=== Entries provided ===

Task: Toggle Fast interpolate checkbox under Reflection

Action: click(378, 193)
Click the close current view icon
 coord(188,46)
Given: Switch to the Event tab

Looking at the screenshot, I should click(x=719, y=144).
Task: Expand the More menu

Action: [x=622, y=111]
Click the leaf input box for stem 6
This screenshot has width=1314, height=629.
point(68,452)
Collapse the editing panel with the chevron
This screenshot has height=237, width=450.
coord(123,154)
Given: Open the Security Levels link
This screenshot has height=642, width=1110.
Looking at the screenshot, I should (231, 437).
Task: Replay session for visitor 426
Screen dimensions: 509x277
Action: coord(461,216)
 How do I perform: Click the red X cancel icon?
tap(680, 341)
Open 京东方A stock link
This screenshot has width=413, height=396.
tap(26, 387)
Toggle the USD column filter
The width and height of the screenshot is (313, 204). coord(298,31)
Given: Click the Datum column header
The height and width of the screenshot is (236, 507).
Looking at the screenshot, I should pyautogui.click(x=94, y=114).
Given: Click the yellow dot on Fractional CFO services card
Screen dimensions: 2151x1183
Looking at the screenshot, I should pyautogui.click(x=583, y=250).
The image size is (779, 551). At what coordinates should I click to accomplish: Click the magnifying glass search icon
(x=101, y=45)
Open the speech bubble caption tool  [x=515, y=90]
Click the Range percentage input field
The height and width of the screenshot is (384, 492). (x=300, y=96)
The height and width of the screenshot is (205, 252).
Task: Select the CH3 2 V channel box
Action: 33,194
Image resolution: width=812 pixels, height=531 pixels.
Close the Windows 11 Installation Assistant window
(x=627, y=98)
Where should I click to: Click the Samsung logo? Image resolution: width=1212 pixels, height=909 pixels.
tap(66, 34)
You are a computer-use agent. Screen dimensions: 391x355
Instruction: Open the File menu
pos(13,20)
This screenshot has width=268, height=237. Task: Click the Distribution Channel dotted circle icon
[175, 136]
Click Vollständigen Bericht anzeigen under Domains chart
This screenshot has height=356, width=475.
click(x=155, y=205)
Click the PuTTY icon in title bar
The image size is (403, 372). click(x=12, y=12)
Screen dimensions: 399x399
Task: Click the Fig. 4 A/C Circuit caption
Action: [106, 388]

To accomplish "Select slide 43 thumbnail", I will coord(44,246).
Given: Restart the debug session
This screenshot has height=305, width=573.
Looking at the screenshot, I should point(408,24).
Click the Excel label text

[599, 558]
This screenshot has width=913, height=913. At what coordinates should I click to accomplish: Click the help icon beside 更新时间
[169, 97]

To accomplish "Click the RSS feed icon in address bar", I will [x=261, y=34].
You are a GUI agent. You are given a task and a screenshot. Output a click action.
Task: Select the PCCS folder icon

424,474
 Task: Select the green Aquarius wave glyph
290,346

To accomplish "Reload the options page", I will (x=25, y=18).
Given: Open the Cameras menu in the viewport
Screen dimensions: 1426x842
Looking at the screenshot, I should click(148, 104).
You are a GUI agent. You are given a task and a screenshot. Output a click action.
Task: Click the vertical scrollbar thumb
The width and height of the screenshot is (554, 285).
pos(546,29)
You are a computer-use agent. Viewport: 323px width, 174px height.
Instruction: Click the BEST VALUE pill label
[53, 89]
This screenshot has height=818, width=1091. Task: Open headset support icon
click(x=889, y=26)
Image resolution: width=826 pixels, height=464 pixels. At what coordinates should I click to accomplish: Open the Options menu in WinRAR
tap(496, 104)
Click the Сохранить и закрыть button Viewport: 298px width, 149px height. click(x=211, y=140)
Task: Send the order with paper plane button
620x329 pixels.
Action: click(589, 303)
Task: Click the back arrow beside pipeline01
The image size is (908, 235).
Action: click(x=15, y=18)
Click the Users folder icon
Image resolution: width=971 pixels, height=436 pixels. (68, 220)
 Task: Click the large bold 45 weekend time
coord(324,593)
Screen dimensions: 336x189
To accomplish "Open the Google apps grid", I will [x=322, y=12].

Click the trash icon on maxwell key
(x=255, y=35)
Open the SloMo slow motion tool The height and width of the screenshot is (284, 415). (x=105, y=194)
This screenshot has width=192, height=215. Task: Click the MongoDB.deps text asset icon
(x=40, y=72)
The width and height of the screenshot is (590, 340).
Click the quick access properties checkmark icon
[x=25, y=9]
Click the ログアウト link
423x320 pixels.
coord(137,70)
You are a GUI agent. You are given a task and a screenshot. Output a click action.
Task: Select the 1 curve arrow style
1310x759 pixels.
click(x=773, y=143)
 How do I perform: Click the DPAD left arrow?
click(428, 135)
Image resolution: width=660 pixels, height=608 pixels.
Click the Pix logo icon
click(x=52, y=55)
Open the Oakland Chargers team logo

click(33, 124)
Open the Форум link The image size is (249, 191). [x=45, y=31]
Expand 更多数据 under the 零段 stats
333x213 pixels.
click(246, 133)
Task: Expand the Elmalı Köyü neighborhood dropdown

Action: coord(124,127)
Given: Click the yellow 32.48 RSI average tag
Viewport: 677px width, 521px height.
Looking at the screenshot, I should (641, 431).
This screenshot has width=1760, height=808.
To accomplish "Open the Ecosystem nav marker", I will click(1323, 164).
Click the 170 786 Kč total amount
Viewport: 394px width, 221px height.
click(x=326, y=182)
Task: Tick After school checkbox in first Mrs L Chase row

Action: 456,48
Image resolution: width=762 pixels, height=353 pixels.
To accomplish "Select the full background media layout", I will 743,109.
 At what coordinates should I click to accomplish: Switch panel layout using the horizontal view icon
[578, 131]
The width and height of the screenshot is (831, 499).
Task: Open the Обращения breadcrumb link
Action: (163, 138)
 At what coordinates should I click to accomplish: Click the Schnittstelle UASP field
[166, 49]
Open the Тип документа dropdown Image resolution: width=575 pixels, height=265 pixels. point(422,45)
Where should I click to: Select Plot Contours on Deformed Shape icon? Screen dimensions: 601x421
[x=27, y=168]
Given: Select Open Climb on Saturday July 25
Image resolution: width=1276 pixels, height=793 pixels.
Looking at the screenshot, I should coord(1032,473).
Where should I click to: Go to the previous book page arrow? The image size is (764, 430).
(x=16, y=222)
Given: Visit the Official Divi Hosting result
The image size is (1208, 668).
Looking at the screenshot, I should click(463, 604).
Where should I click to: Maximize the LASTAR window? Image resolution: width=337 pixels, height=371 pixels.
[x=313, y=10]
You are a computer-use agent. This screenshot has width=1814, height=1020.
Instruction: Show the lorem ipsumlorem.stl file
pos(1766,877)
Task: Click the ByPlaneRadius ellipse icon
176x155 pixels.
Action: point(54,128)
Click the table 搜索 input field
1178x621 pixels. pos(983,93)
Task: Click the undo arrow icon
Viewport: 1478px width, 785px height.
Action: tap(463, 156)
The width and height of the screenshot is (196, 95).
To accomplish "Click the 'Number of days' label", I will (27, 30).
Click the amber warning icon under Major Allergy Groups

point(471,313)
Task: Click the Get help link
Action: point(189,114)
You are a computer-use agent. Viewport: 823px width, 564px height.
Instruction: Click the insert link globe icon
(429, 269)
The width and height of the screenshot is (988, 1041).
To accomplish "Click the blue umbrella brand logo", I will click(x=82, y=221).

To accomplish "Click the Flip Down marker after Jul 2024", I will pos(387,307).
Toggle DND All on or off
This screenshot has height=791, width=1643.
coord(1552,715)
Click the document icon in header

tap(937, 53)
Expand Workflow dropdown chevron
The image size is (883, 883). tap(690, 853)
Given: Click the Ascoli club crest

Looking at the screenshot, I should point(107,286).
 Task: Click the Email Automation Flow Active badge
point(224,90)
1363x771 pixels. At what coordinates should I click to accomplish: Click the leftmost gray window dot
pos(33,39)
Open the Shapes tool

===

» Given instruction
Can you reproduce the listing above with "Samsung logo" swapped for "Samsung brand mark" throughout, leaving everything else unchanged?

» Complete answer
Task: Toggle Fast interpolate checkbox under Reflection

Action: click(378, 193)
Click the close current view icon
 coord(188,46)
Given: Switch to the Event tab

Looking at the screenshot, I should click(x=719, y=144).
Task: Expand the More menu

Action: [x=622, y=111]
Click the leaf input box for stem 6
This screenshot has width=1314, height=629.
point(68,452)
Collapse the editing panel with the chevron
This screenshot has height=237, width=450.
coord(123,154)
Given: Open the Security Levels link
This screenshot has height=642, width=1110.
Looking at the screenshot, I should (231, 437).
Task: Replay session for visitor 426
Screen dimensions: 509x277
Action: coord(461,216)
 How do I perform: Click the red X cancel icon?
tap(680, 341)
Open 京东方A stock link
This screenshot has width=413, height=396.
tap(26, 387)
Toggle the USD column filter
The width and height of the screenshot is (313, 204). coord(298,31)
Given: Click the Datum column header
The height and width of the screenshot is (236, 507).
Looking at the screenshot, I should pyautogui.click(x=94, y=114).
Given: Click the yellow dot on Fractional CFO services card
Screen dimensions: 2151x1183
Looking at the screenshot, I should pyautogui.click(x=583, y=250).
The image size is (779, 551). At what coordinates should I click to accomplish: Click the magnifying glass search icon
(x=101, y=45)
Open the speech bubble caption tool  [x=515, y=90]
Click the Range percentage input field
The height and width of the screenshot is (384, 492). (x=300, y=96)
The height and width of the screenshot is (205, 252).
Task: Select the CH3 2 V channel box
Action: 33,194
Image resolution: width=812 pixels, height=531 pixels.
Close the Windows 11 Installation Assistant window
(x=627, y=98)
Where should I click to: Click the Samsung brand mark? Image resolution: width=1212 pixels, height=909 pixels.
tap(66, 34)
You are a computer-use agent. Screen dimensions: 391x355
Instruction: Open the File menu
pos(13,20)
This screenshot has width=268, height=237. Task: Click the Distribution Channel dotted circle icon
[175, 136]
Click Vollständigen Bericht anzeigen under Domains chart
This screenshot has height=356, width=475.
click(x=155, y=205)
Click the PuTTY icon in title bar
The image size is (403, 372). click(x=12, y=12)
Screen dimensions: 399x399
Task: Click the Fig. 4 A/C Circuit caption
Action: [106, 388]

To accomplish "Select slide 43 thumbnail", I will coord(44,246).
Given: Restart the debug session
This screenshot has height=305, width=573.
Looking at the screenshot, I should point(408,24).
Click the Excel label text

[599, 558]
This screenshot has width=913, height=913. At what coordinates should I click to accomplish: Click the help icon beside 更新时间
[169, 97]

To accomplish "Click the RSS feed icon in address bar", I will [x=261, y=34].
You are a GUI agent. You are given a task and a screenshot. Output a click action.
Task: Select the PCCS folder icon

424,474
 Task: Select the green Aquarius wave glyph
290,346

To accomplish "Reload the options page", I will (x=25, y=18).
Given: Open the Cameras menu in the viewport
Screen dimensions: 1426x842
Looking at the screenshot, I should click(148, 104).
You are a GUI agent. You are given a task and a screenshot. Output a click action.
Task: Click the vertical scrollbar thumb
The width and height of the screenshot is (554, 285).
pos(546,29)
You are a computer-use agent. Viewport: 323px width, 174px height.
Instruction: Click the BEST VALUE pill label
[53, 89]
This screenshot has height=818, width=1091. Task: Open headset support icon
click(x=889, y=26)
Image resolution: width=826 pixels, height=464 pixels. At what coordinates should I click to accomplish: Open the Options menu in WinRAR
tap(496, 104)
Click the Сохранить и закрыть button Viewport: 298px width, 149px height. click(x=211, y=140)
Task: Send the order with paper plane button
620x329 pixels.
Action: click(589, 303)
Task: Click the back arrow beside pipeline01
The image size is (908, 235).
Action: click(x=15, y=18)
Click the Users folder icon
Image resolution: width=971 pixels, height=436 pixels. (68, 220)
 Task: Click the large bold 45 weekend time
coord(324,593)
Screen dimensions: 336x189
To accomplish "Open the Google apps grid", I will [x=322, y=12].

Click the trash icon on maxwell key
(x=255, y=35)
Open the SloMo slow motion tool The height and width of the screenshot is (284, 415). (x=105, y=194)
This screenshot has width=192, height=215. Task: Click the MongoDB.deps text asset icon
(x=40, y=72)
The width and height of the screenshot is (590, 340).
Click the quick access properties checkmark icon
[x=25, y=9]
Click the ログアウト link
423x320 pixels.
coord(137,70)
You are a GUI agent. You are given a task and a screenshot. Output a click action.
Task: Select the 1 curve arrow style
1310x759 pixels.
click(x=773, y=143)
 How do I perform: Click the DPAD left arrow?
click(428, 135)
Image resolution: width=660 pixels, height=608 pixels.
Click the Pix logo icon
click(x=52, y=55)
Open the Oakland Chargers team logo

click(33, 124)
Open the Форум link The image size is (249, 191). [x=45, y=31]
Expand 更多数据 under the 零段 stats
333x213 pixels.
click(246, 133)
Task: Expand the Elmalı Köyü neighborhood dropdown

Action: coord(124,127)
Given: Click the yellow 32.48 RSI average tag
Viewport: 677px width, 521px height.
Looking at the screenshot, I should (641, 431).
This screenshot has width=1760, height=808.
To accomplish "Open the Ecosystem nav marker", I will click(1323, 164).
Click the 170 786 Kč total amount
Viewport: 394px width, 221px height.
click(x=326, y=182)
Task: Tick After school checkbox in first Mrs L Chase row

Action: 456,48
Image resolution: width=762 pixels, height=353 pixels.
To accomplish "Select the full background media layout", I will 743,109.
 At what coordinates should I click to accomplish: Switch panel layout using the horizontal view icon
[578, 131]
The width and height of the screenshot is (831, 499).
Task: Open the Обращения breadcrumb link
Action: (163, 138)
 At what coordinates should I click to accomplish: Click the Schnittstelle UASP field
[166, 49]
Open the Тип документа dropdown Image resolution: width=575 pixels, height=265 pixels. point(422,45)
Where should I click to: Select Plot Contours on Deformed Shape icon? Screen dimensions: 601x421
[x=27, y=168]
Given: Select Open Climb on Saturday July 25
Image resolution: width=1276 pixels, height=793 pixels.
Looking at the screenshot, I should coord(1032,473).
Where should I click to: Go to the previous book page arrow? The image size is (764, 430).
(x=16, y=222)
Given: Visit the Official Divi Hosting result
The image size is (1208, 668).
Looking at the screenshot, I should click(463, 604).
Where should I click to: Maximize the LASTAR window? Image resolution: width=337 pixels, height=371 pixels.
[x=313, y=10]
You are a computer-use agent. This screenshot has width=1814, height=1020.
Instruction: Show the lorem ipsumlorem.stl file
pos(1766,877)
Task: Click the ByPlaneRadius ellipse icon
176x155 pixels.
Action: point(54,128)
Click the table 搜索 input field
1178x621 pixels. pos(983,93)
Task: Click the undo arrow icon
Viewport: 1478px width, 785px height.
Action: tap(463, 156)
The width and height of the screenshot is (196, 95).
To accomplish "Click the 'Number of days' label", I will (27, 30).
Click the amber warning icon under Major Allergy Groups

point(471,313)
Task: Click the Get help link
Action: point(189,114)
You are a computer-use agent. Viewport: 823px width, 564px height.
Instruction: Click the insert link globe icon
(429, 269)
The width and height of the screenshot is (988, 1041).
To accomplish "Click the blue umbrella brand logo", I will click(x=82, y=221).

To accomplish "Click the Flip Down marker after Jul 2024", I will pos(387,307).
Toggle DND All on or off
This screenshot has height=791, width=1643.
coord(1552,715)
Click the document icon in header

tap(937, 53)
Expand Workflow dropdown chevron
The image size is (883, 883). tap(690, 853)
Given: Click the Ascoli club crest

Looking at the screenshot, I should point(107,286).
 Task: Click the Email Automation Flow Active badge
point(224,90)
1363x771 pixels. At what coordinates should I click to accomplish: Click the leftmost gray window dot
pos(33,39)
Open the Shapes tool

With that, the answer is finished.